(Stored entries)
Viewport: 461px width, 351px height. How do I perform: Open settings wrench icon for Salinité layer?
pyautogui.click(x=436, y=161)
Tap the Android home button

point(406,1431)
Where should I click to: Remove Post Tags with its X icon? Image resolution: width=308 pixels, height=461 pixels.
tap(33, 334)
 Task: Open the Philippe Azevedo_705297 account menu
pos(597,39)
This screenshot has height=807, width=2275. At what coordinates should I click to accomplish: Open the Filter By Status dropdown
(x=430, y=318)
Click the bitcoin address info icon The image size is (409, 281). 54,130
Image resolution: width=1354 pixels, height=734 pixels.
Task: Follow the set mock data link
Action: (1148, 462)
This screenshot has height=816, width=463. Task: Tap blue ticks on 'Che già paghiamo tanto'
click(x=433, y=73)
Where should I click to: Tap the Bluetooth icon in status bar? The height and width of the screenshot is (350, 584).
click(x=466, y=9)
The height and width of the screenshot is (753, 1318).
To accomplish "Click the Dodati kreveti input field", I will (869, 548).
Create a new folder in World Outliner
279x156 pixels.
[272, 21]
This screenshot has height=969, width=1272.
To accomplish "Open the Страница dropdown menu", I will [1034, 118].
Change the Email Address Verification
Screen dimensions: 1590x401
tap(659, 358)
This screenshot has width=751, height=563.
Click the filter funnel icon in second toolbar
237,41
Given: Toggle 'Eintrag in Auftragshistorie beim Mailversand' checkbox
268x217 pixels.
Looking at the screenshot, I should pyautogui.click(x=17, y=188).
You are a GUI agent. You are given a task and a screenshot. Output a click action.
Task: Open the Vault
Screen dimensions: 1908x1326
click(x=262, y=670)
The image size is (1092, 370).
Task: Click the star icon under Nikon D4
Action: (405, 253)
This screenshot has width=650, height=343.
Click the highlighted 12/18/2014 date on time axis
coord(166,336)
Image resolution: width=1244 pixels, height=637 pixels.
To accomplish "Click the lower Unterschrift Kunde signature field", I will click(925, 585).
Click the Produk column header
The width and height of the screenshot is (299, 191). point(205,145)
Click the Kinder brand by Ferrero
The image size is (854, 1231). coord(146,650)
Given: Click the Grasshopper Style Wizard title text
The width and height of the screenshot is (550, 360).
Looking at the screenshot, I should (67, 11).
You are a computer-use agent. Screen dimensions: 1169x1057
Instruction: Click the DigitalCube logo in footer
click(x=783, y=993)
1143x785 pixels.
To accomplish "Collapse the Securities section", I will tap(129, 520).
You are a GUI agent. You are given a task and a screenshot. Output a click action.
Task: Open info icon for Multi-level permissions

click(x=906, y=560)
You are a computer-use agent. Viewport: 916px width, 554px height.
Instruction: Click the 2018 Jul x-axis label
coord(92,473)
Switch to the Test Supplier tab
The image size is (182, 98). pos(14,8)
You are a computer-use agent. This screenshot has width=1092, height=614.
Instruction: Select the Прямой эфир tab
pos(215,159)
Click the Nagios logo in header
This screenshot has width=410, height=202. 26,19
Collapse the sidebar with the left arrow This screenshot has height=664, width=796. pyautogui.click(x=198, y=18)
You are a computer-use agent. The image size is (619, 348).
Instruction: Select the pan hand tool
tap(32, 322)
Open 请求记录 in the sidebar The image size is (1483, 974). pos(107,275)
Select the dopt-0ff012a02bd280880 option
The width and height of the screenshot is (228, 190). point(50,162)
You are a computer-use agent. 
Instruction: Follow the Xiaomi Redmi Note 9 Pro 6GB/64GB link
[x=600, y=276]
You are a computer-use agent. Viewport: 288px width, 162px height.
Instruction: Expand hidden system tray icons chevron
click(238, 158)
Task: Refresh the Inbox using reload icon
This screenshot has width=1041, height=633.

#### [Instructions for the task]
Return every one of these rows word for word, keeping each line as it appears.

#### [Correct answer]
Viewport: 461px width, 351px height. How do I perform: Open settings wrench icon for Salinité layer?
pyautogui.click(x=436, y=161)
Tap the Android home button

point(406,1431)
Where should I click to: Remove Post Tags with its X icon? Image resolution: width=308 pixels, height=461 pixels.
tap(33, 334)
 Task: Open the Philippe Azevedo_705297 account menu
pos(597,39)
This screenshot has height=807, width=2275. At what coordinates should I click to accomplish: Open the Filter By Status dropdown
(x=430, y=318)
Click the bitcoin address info icon The image size is (409, 281). 54,130
Image resolution: width=1354 pixels, height=734 pixels.
Task: Follow the set mock data link
Action: (1148, 462)
This screenshot has height=816, width=463. Task: Tap blue ticks on 'Che già paghiamo tanto'
click(x=433, y=73)
Where should I click to: Tap the Bluetooth icon in status bar? The height and width of the screenshot is (350, 584).
click(x=466, y=9)
The height and width of the screenshot is (753, 1318).
To accomplish "Click the Dodati kreveti input field", I will (869, 548).
Create a new folder in World Outliner
279x156 pixels.
[272, 21]
This screenshot has height=969, width=1272.
To accomplish "Open the Страница dropdown menu", I will [1034, 118].
Change the Email Address Verification
Screen dimensions: 1590x401
tap(659, 358)
This screenshot has width=751, height=563.
Click the filter funnel icon in second toolbar
237,41
Given: Toggle 'Eintrag in Auftragshistorie beim Mailversand' checkbox
268x217 pixels.
Looking at the screenshot, I should pyautogui.click(x=17, y=188).
You are a GUI agent. You are given a task and a screenshot. Output a click action.
Task: Open the Vault
Screen dimensions: 1908x1326
click(x=262, y=670)
The image size is (1092, 370).
Task: Click the star icon under Nikon D4
Action: (405, 253)
This screenshot has width=650, height=343.
Click the highlighted 12/18/2014 date on time axis
coord(166,336)
Image resolution: width=1244 pixels, height=637 pixels.
To accomplish "Click the lower Unterschrift Kunde signature field", I will click(925, 585).
Click the Produk column header
The width and height of the screenshot is (299, 191). point(205,145)
Click the Kinder brand by Ferrero
The image size is (854, 1231). coord(146,650)
Given: Click the Grasshopper Style Wizard title text
The width and height of the screenshot is (550, 360).
Looking at the screenshot, I should (67, 11).
You are a computer-use agent. Screen dimensions: 1169x1057
Instruction: Click the DigitalCube logo in footer
click(x=783, y=993)
1143x785 pixels.
To accomplish "Collapse the Securities section", I will tap(129, 520).
You are a GUI agent. You are given a task and a screenshot. Output a click action.
Task: Open info icon for Multi-level permissions

click(x=906, y=560)
You are a computer-use agent. Viewport: 916px width, 554px height.
Instruction: Click the 2018 Jul x-axis label
coord(92,473)
Switch to the Test Supplier tab
The image size is (182, 98). pos(14,8)
You are a computer-use agent. This screenshot has width=1092, height=614.
Instruction: Select the Прямой эфир tab
pos(215,159)
Click the Nagios logo in header
This screenshot has width=410, height=202. 26,19
Collapse the sidebar with the left arrow This screenshot has height=664, width=796. pyautogui.click(x=198, y=18)
You are a computer-use agent. The image size is (619, 348).
Instruction: Select the pan hand tool
tap(32, 322)
Open 请求记录 in the sidebar The image size is (1483, 974). pos(107,275)
Select the dopt-0ff012a02bd280880 option
The width and height of the screenshot is (228, 190). point(50,162)
You are a computer-use agent. 
Instruction: Follow the Xiaomi Redmi Note 9 Pro 6GB/64GB link
[x=600, y=276]
You are a computer-use agent. Viewport: 288px width, 162px height.
Instruction: Expand hidden system tray icons chevron
click(238, 158)
Task: Refresh the Inbox using reload icon
This screenshot has width=1041, height=633.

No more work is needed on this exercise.